The total training time depends heavily on the resolution, number of GPUs, desired quality, dataset, and hyperparameters. In general, the training time can be expected to scale linearly with respect to the resolution and inversely proportional with respect to the number of GPUs. Small datasets tend to reach their lowest achievable FID faster than larger ones, but the convergence is somewhat less predictable. Transfer learning tends to converge significantly faster than training from scratch.

To give a rough idea of typical training times, the following figure shows several examples of FID as a function of wallclock time. Each curve corresponds to training a given dataset from scratch using --cfg=auto with a given number of NVIDIA Tesla V100 GPUs:

Training curves

Please note that --cfg=auto only serves as a reasonable first guess for the hyperparameters β€” it does not necessarily lead to optimal results for a given dataset. For example, --cfg=stylegan2 yields considerably better FID for FFHQ-140k at 1024x1024 than illustrated above. We recommend trying out at least a few different values of --gamma for each new dataset.

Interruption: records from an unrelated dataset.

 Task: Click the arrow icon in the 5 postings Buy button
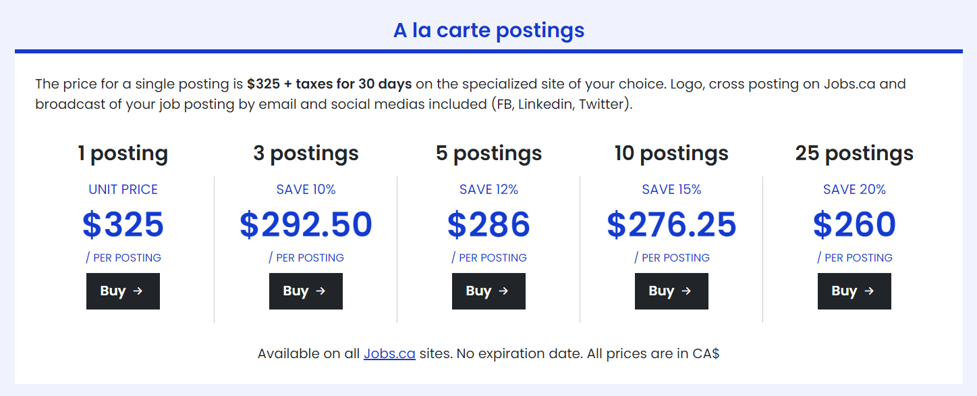(503, 291)
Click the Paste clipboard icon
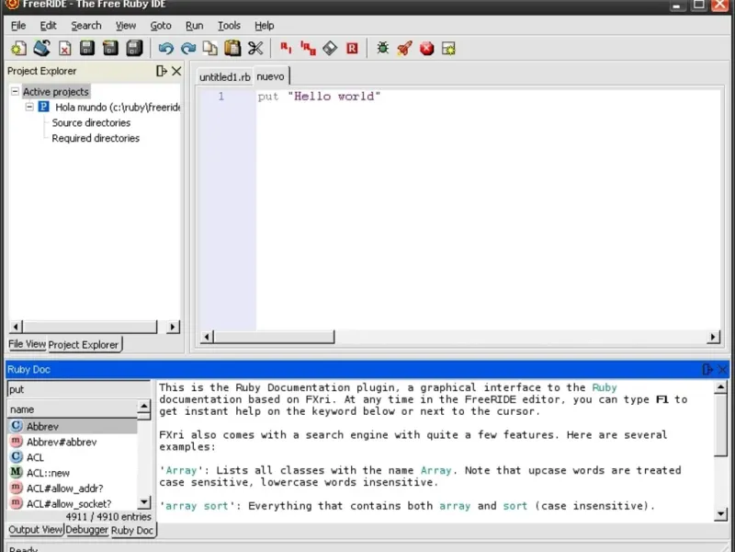Viewport: 735px width, 552px height. coord(232,49)
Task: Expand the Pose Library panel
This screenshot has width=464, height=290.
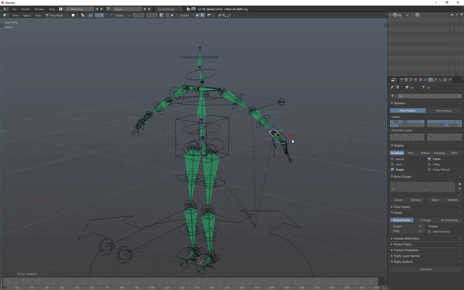Action: click(402, 207)
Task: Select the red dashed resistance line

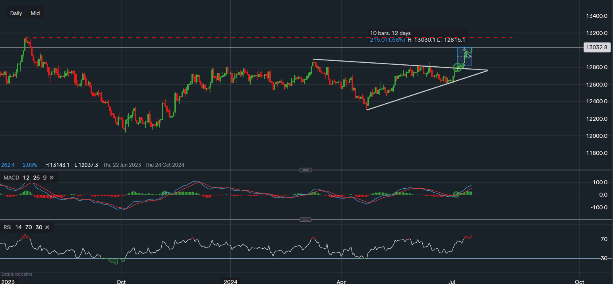Action: (238, 38)
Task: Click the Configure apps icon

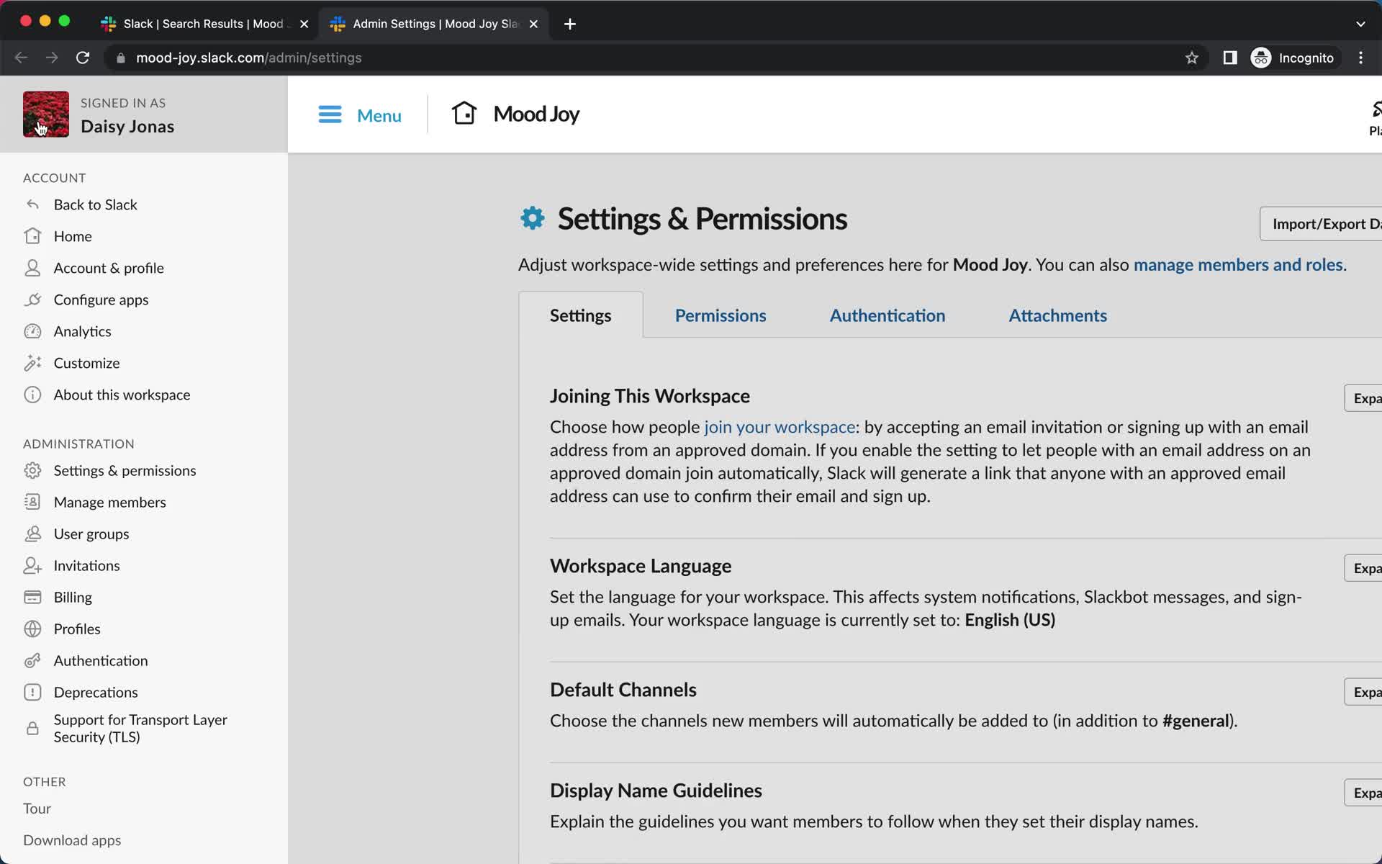Action: pyautogui.click(x=33, y=300)
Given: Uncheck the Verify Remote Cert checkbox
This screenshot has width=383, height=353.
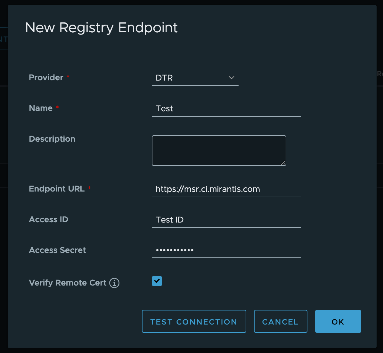Looking at the screenshot, I should coord(157,281).
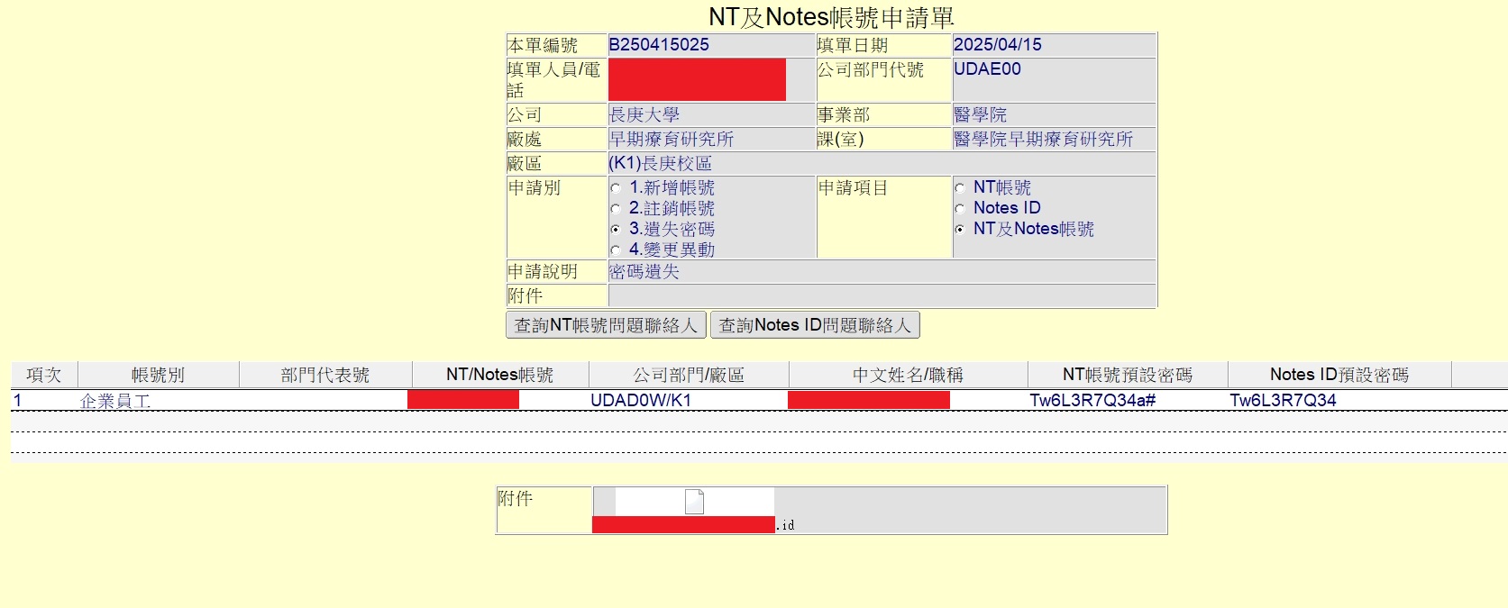Click the 帳號別 column header
This screenshot has width=1508, height=608.
(x=158, y=375)
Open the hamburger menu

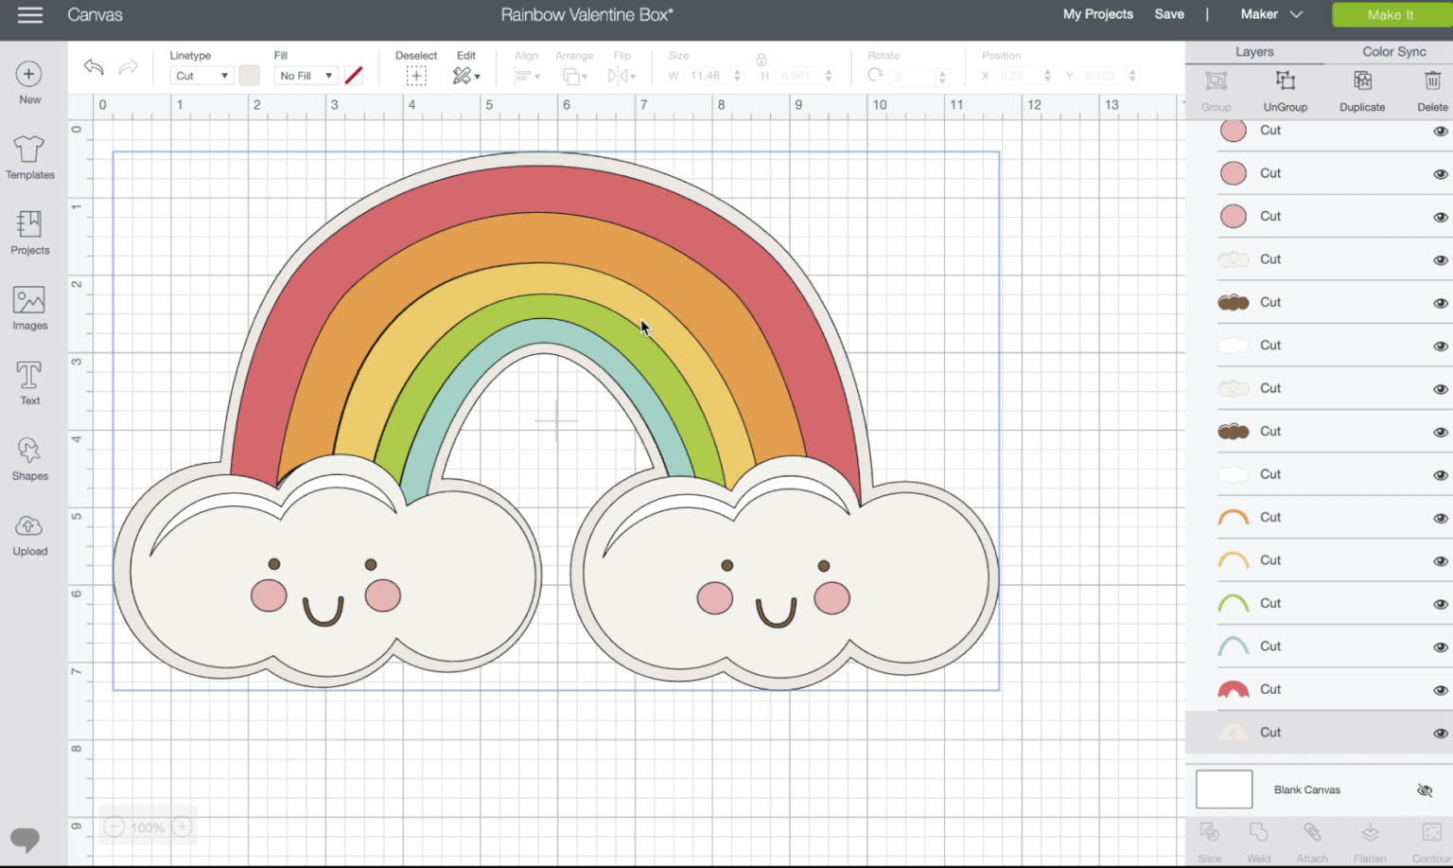(29, 14)
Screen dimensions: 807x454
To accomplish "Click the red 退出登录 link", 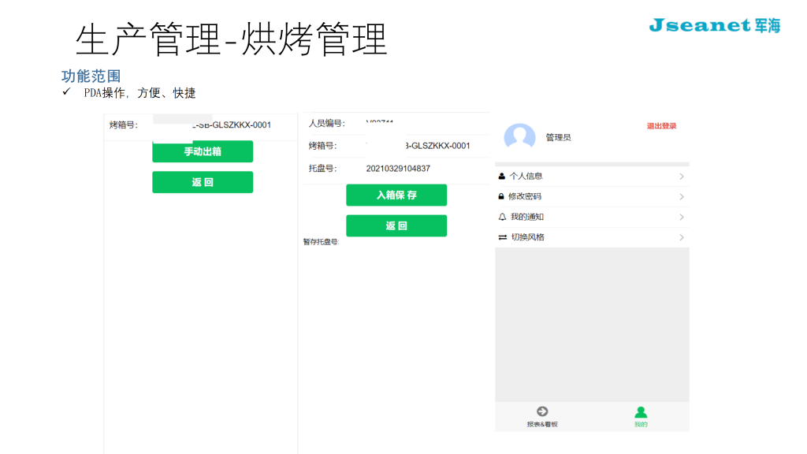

Preparing training set sweeps

In the paper, we perform several experiments using artificially limited/amplified versions of the training data, such as ffhq30k, ffhq140k, and lsuncat30k. These are constructed by first unpacking the original dataset into a temporary directory with python dataset_tool.py unpack and then repackaging the appropriate versions into TFRecords with python dataset_tool.py pack. In the following examples, the temporary directories are created under /tmp and can be safely deleted afterwards.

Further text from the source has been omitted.